Submitted to: Transactions of the ASABE
Publication Type: Peer Reviewed Journal
Publication Acceptance Date: January 10, 2011
Publication Date: April 20, 2011
Citation: Sauer, T.J., Hatfield, J.L., Haan, F.L. 2011. A wind tunnel study of air flow near model swine confinement buildings. Transactions of the ASABE. 54:643-652.
Interpretive Summary: Facilities that feed livestock are sources of odor, dust, and greenhouse gases. The amount of these materials tranported and how far they are transported are determined by management practices and environmental conditions. In this study, we used a wind tunnel with scale models of swine production buildings to study the effect of wind speed and direction on air flow near the buildings. The results showed that when buildings are placed across the wind, the building creates a large area behind it with low wind speed. The sloping roof of the building also helps make the low wind zone about 5 times taller than the building. When the wind blows along the same direction as a building, the area of low wind speed is much smaller. These results indicate that if buildings are built across the direction of the prevailing winds, there is a greater chance that a sheltered zone will form behind the building that may reduce the amount of odor, dust, and greenhouse gases transferred from the site. This research is important to other scientists and producers looking for ways to reduce air quality impacts from agricultural practices.

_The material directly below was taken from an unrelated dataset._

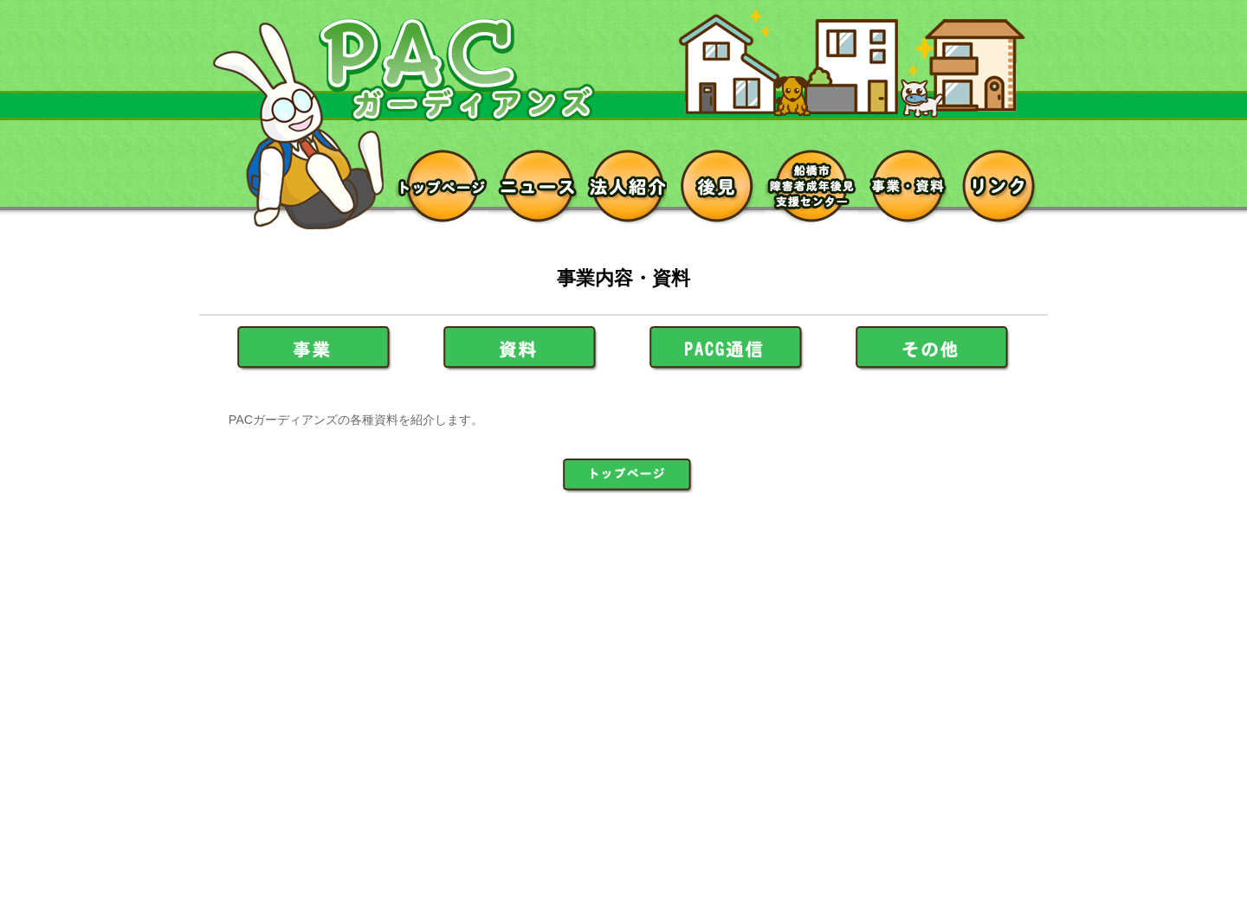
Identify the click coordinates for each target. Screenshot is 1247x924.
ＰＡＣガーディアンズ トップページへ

One of the most significant and persistent environmental concerns regarding swine production is the transport of odor constituents, trace gases, and particulates from animal production and manure storage facilities. The objectives of this study were to determine how swine housing unit orientation affects air velocity and turbulence downstream and to assess the opportunities for reducing offsite transport of air quality constituents. Measurements were made with ~1:300 models of swine finisher buildings in a low-speed wind tunnel capable of producing air velocities up to 12 m s-1 (27 mph). Runs were completed with no building models and with 1 housing unit oriented parallel and perpendicular to air flow and with 4 housing units oriented parallel, perpendicular, and at a 30° angle to air flow. Velocity and turbulence measurements were completed in a grid of 83 points within a 215 mm-high x 400 mm-wide vertical plane (8.5 x 15.7”) at separation distances 2H, 5H, and 10H downstream from the building model arrays (H = model height of 17.5 mm) using a constant temperature anemometer system with a 3-D hot film probe. A large zone of reduced longitudinal velocity (u) and increased turbulence intensity (Iu) in the wake of model buildings oriented perpendicular to flow was observed and was still pronounced 10H downstream. The size and strength of this turbulent wake is attributed to the sloping roofs of the building models which, with a frontal vortex under the upwind building eave, initiate and sustain a vertical jet and boundary layer detachment. One or 4 parallel building models exhibited the least influence on downstream velocities and turbulence intensities. One perpendicular and 4 30° models produced intermediate effects. Careful interpretation of these results is necessary to assess the potentially offsetting effects of reduced velocity and increased turbulence of the wake zone and applicability to field conditions with variable wind speed and direction and atmospheric stability.